Recently, while on a visit to her mother’s house, a client of The Conservation Center rediscovered a photograph that she remembered as a constant fixture in her childhood home. She found the photographic portrait, which had hung in her family dining room, in a box alongside an old marriage certificate. Treasuring her memories of the photograph, and wanting the pieces to last for generations to come, our client entrusted The Center with the conservation of the two pieces, and decided to learn more about the items.

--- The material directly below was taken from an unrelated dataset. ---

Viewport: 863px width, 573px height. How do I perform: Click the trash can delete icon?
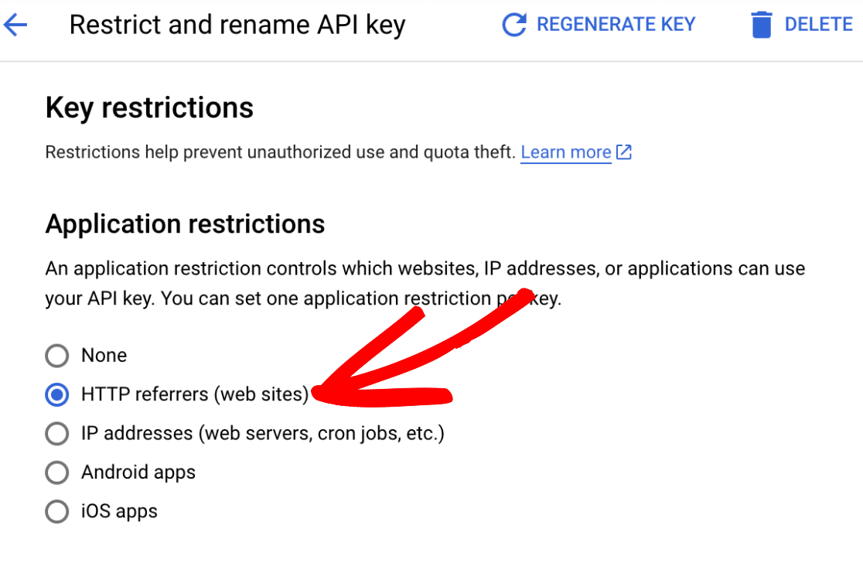[x=762, y=24]
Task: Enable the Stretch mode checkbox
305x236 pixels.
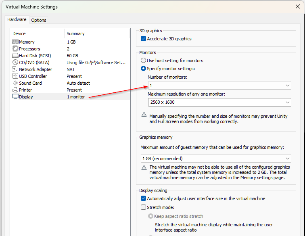Action: (143, 207)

The photograph shows our client's great-grandparents as a young couple, around the turn of the nineteenth century. The discovery also included a marriage certificate which belonged to the pair. A discussion between our client and her mother revealed that the photograph had hung on the walls of her family members’ homes for generations. Just as our client had gazed at the photograph as a child, her mother also remembered looking at the picture when it hung in her childhood home. Around the time that her mother was married, our client was gifted the photograph by her aunt and uncle, and in turn hung it in her own home while she was growing up.
The couple was married on September 15, 1897, as detailed on the marriage described above. Our client also learned that her great-grandparents lived just outside of Rochester, New York, where her great-grandmother ran a boarding house for travelling salesmen. Her great-grandfather served as a caretaker for the grounds at Eastman House in Rochester, the home of George Eastman, the founder of the Eastman Kodak Company and a major figure in the popularization of photography as a mainstream medium (the house still stands, now functioning as the George Eastman Museum).
The portrait is a reinforced, embossed photograph with hand-painted pastel additions, mounted to lead. When the photograph arrived at The Center, it exhibited a layer of surface soil and age-related discoloration throughout. Given the materials and the age of the piece, it was no surprise that the sheet had selectively darkened, and that the edges had become embrittled. The photograph also exhibited abrasions on the surface and showed signs of mold growth.
The Center’s Paper Department surface cleaned the stable areas of the photograph, carefully avoiding the areas of reinforced pastel. The mold was also addressed using various conservation methods, and the abrasions were retouched. A sheet of Mylar was loosely attached to the verso of the piece to act as a buffer between the soft lead and the framed housing.
After treatment by The Center’s Paper Department was complete, the photograph was then sent to the Custom Framing Department. The piece was placed back into the original frame, which had been cleaned and conserved, with the addition of new archival matting and Conservation Clear glass to protect the photograph from damage caused by UV rays. For additional protection and support, a new backing board was also attached.
Along with the photograph of her great-grandparents, our client also brought the couple’s marriage certificate to The Center for conservation. The Center’s paper department worked to fill losses and reduce visual inconsistencies that had developed in the document over the years. The Custom Framing Department then worked to house the certificate in a new frame, with conservation-grade materials, in order to help preserve the piece for years to come.